■ EXERCISE INPUTS:
═══
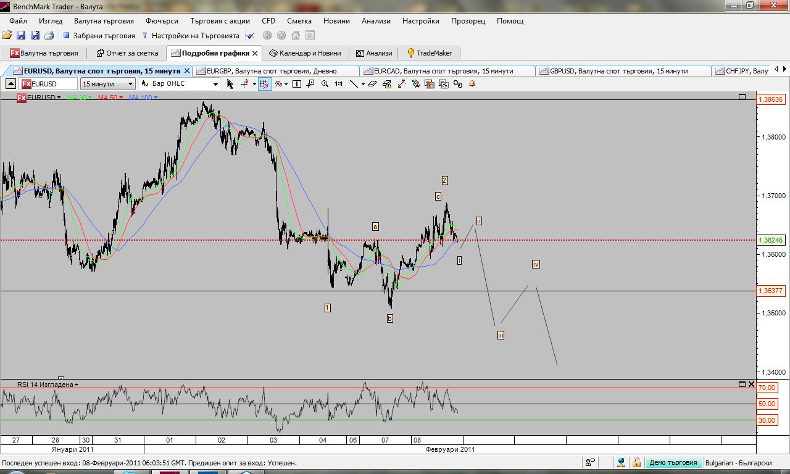This screenshot has height=474, width=790.
Task: Click the Настройки на Търговията button
Action: pos(191,36)
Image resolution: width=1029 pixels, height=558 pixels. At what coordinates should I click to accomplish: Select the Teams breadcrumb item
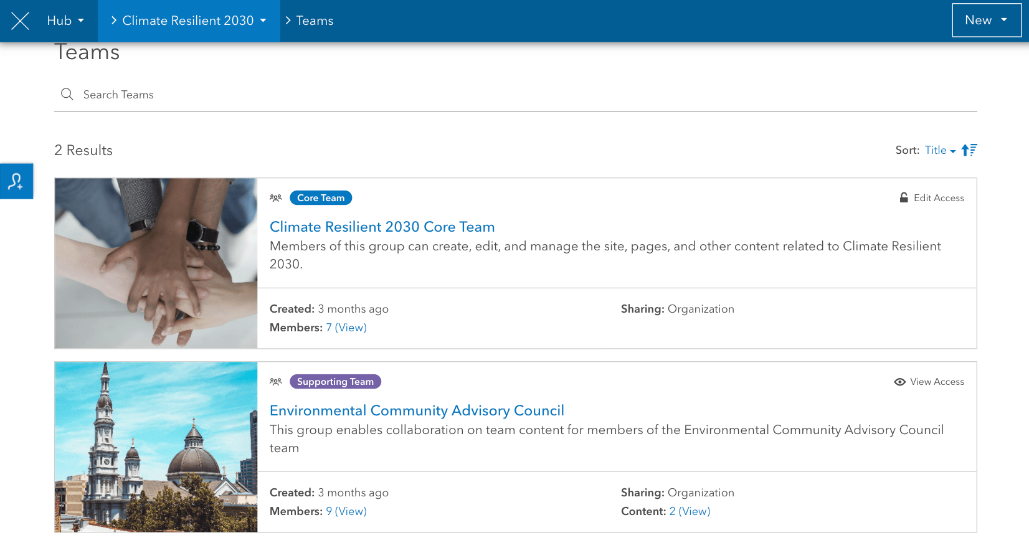(315, 21)
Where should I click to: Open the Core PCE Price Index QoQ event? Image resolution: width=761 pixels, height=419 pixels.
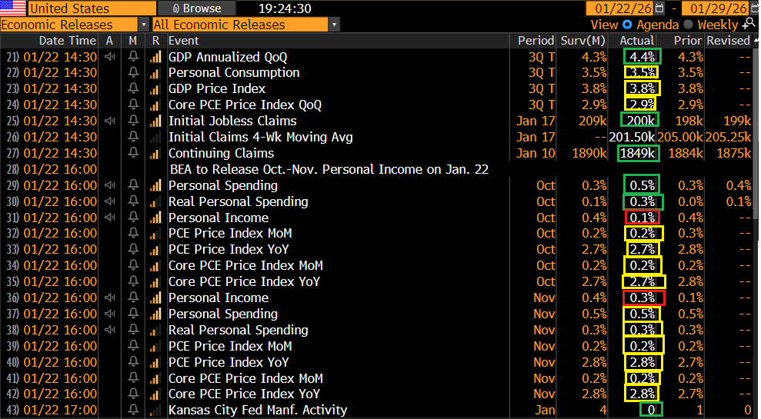click(x=245, y=105)

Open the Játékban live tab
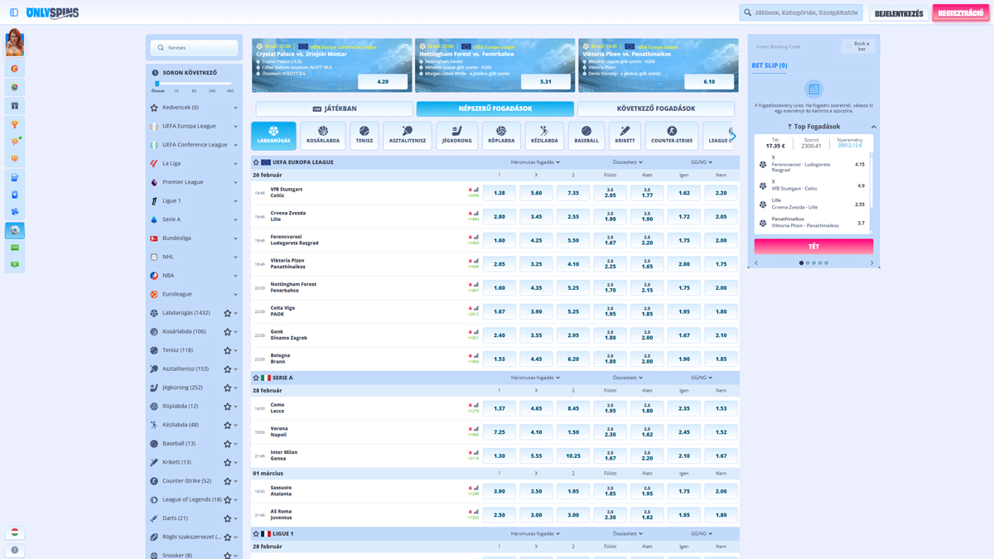(x=334, y=108)
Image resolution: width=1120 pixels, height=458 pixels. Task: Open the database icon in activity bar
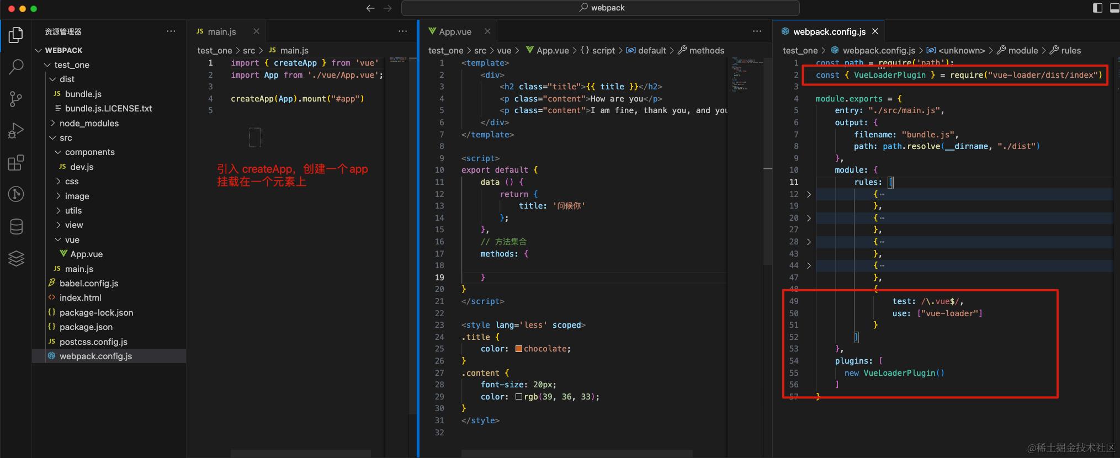(x=16, y=226)
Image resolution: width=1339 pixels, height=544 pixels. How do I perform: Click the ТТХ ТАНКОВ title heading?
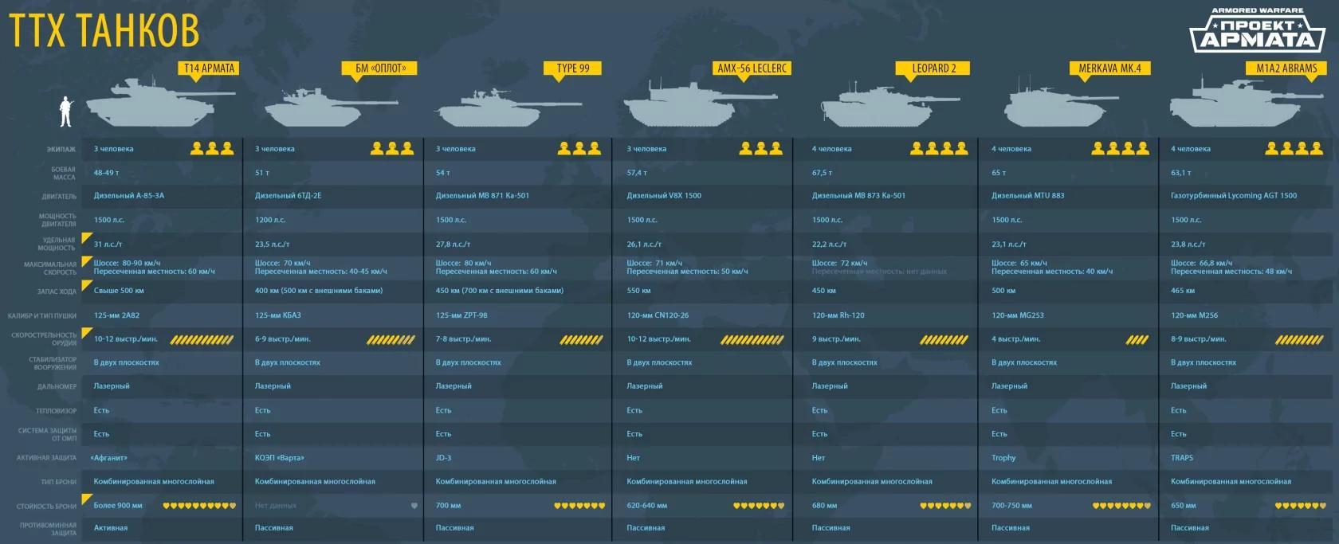click(104, 32)
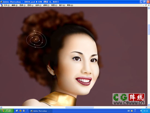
═══
■ TASK TO CARRY OUT: The lines to repeat run from the line containing "Image resolution: width=1029" through the last line of the material above; give them exactly, without the pictures.

■ ANSWER TO THE PROBLEM:
Image resolution: width=1029 pixels, height=558 pixels. At what coordinates should I click to accomplish: Select the Teams breadcrumb item
(315, 21)
Where should I click to: Open the Core PCE Price Index QoQ event? Image resolution: width=761 pixels, height=419 pixels.
click(x=245, y=105)

Open the Játékban live tab
(x=334, y=108)
Image resolution: width=1120 pixels, height=458 pixels. Task: Open the database icon in activity bar
(x=16, y=226)
Image resolution: width=1339 pixels, height=544 pixels. How do I perform: Click the ТТХ ТАНКОВ title heading?
click(104, 32)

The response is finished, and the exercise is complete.